Commonwealth v. Barros
955 N.E.2d 295
Mass.2011Background
- Defendant tried in Superior Court and convicted of voluntary manslaughter, assault and battery by means of a dangerous weapon, and unlawfully carrying a firearm, with sentences totaling up to 19.5–20 years, 8–10 years, and 4–5 years respectively, to run consecutively and then concurrently as specified.
- The Appellate Division modified one of the three sentences by reducing the assault-and-battery-with-a-dangerous-weapon sentence to four–five years, leaving the other two sentences intact.
- Commonwealth sought review under G. L. c. 211, § 3, challenging the Appellate Division’s decision after the single justice denied relief without a hearing.
- The single justice denied relief, and the Commonwealth appealed, asking this court to use its superintendence powers to review the decision.
- The issue before the court is whether the single justice committed clear legal error or abused discretion in denying review.
Issues
| Issue | Plaintiff's Argument | Defendant's Argument | Held |
|---|---|---|---|
| Whether c.211, §3 review is available despite final Appellate Division decision | Commonwealth contends review is permissible under superintendence. | Belezos (defendant) argues not available where statute says final Appellate Division decision. | Not a rare case for superintendence review; review denied. |
| Whether the Appellate Division’s sentence reduction was proper given record adequacy | Record before Appellate Division was sparse compared to trial record, improper to reduce sentence. | Appellate Division had sufficient information; reduction within permissible range. | Reduction within permissible range; not unconstitutional or illegal. |
| Whether an express statement of reasons by the Appellate Division is required | Appellate Division should have issued an express statement of reasons. | No statutory or constitutional requirement for a statement of reasons; administrative policy not mandatory for this case. | No requirement for express statement of reasons; single justice not compelled to order one. |
| Whether Massachusetts allows the State to appeal lenient sentences or if this is a jurisdictional issue for superintendence | State may have authority to appeal leniency in some jurisdictions. | Massachusetts does not permit such appeals; not a matter for superintendence here. | Not obligated to address; Massachusetts law does not allow such appeals. |
Key Cases Cited
- Fogarty v.
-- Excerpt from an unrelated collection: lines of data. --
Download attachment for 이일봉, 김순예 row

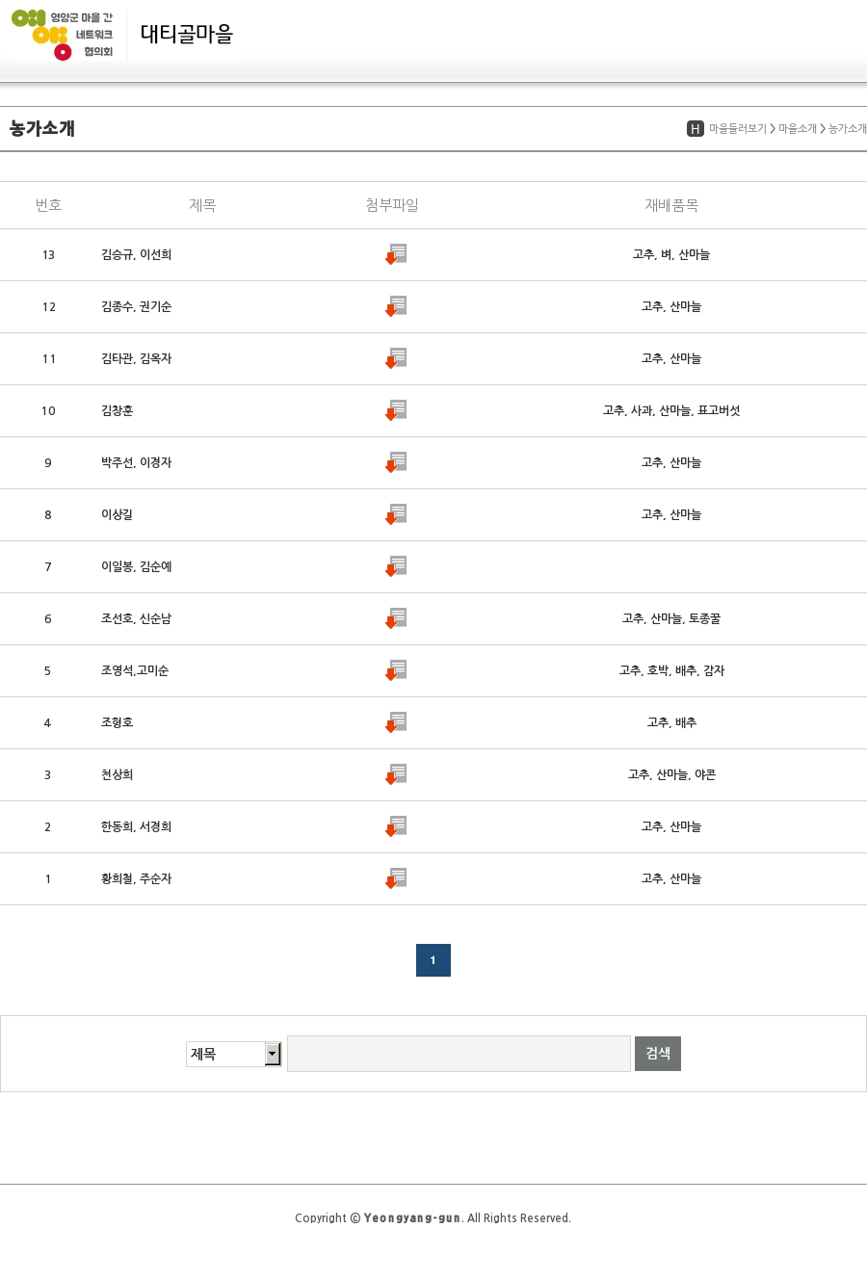click(x=396, y=566)
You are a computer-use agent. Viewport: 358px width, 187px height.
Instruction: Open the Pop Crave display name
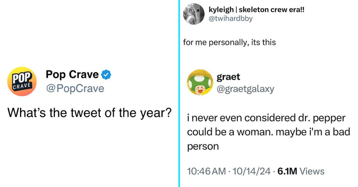tap(72, 74)
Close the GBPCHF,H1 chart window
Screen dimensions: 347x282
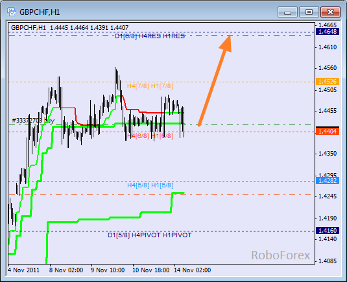pyautogui.click(x=330, y=12)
Commonwealth, 406 Mass. 103 (1989) (appeal to single justice reviewed for clear error or abuse of discretion)
- Gavin v. Commonwealth, 367 Mass. 331 (1975) (no requirement for statement of reasons; administrative matter)
- Commonwealth v. Samuels, 456 Mass. 1025 (2010) (case-specific; limits on superintendence review)
- Commonwealth v. Snow, 456 Mass. 1019 (2010) (review authority in extraordinary relief context)
- Commonwealth v. Richardson, 454 Mass. 1005 (2009) (limits on extraordinary review in c. 211, §3 context)
- Commonwealth v. Cook, 380 Mass. 314 (1980) (statutory review limitations; finality of decisions)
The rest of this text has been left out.